Yeni diziniz “Beş Kardeş” yarın başlıyor. Şimdiden yolunuz açık olsun. Beş kardeşi gördün mü sen hayatında?
- Görmeyen var mı? Valla ilk annemden görmüşümdür beş kardeşi. Çok döven biri değildi ama almışımdır öyle bir darbe...

Bizimki işin şakası, tabii ki dizide başka bir şey anlatılıyor. Hikayeden biraz bahseder misin?

- Gerçek anlamda beş kardeşin hikayesi (gülüyor). En büyükleri Serkan’ın (Keskin) oynadığı Sait. O diğer kardeşlerin hamisi gibi biraz. Anne babalarını kaybetmişler, ahşap bir evde hayatlarını idame ettiriyorlar. Her birinin farklı meslekleri var, her biri diğerinden çok farklı.

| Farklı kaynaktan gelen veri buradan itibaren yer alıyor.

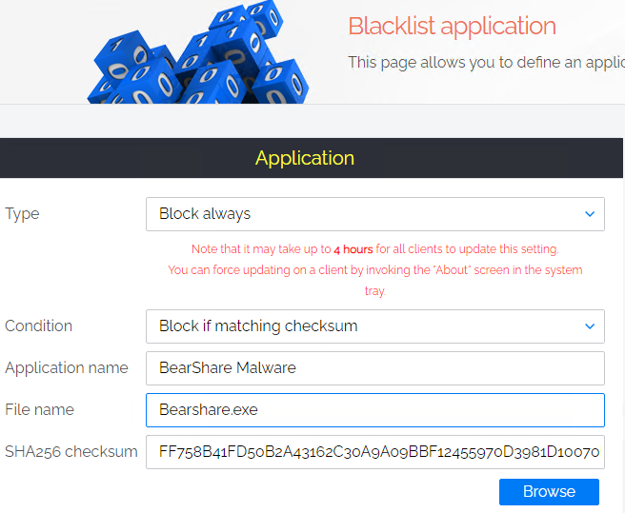This screenshot has height=513, width=625.
Task: Click the page description starting This page allows
Action: click(486, 63)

Nasıl bir mahalle onlarınki?

- Özlediğimiz tarzda bir mahalle. Bakkalı, pencereden bakanı, sokaktan geçeni, herkesin birbirini tanıdığı, özlemini duyduğumuz o mahalle işte...

Biz mahalle kavramını unutalı çok oldu aslında. Şöyle geriye gitsek; sen nasıl bir mahallede büyüdün?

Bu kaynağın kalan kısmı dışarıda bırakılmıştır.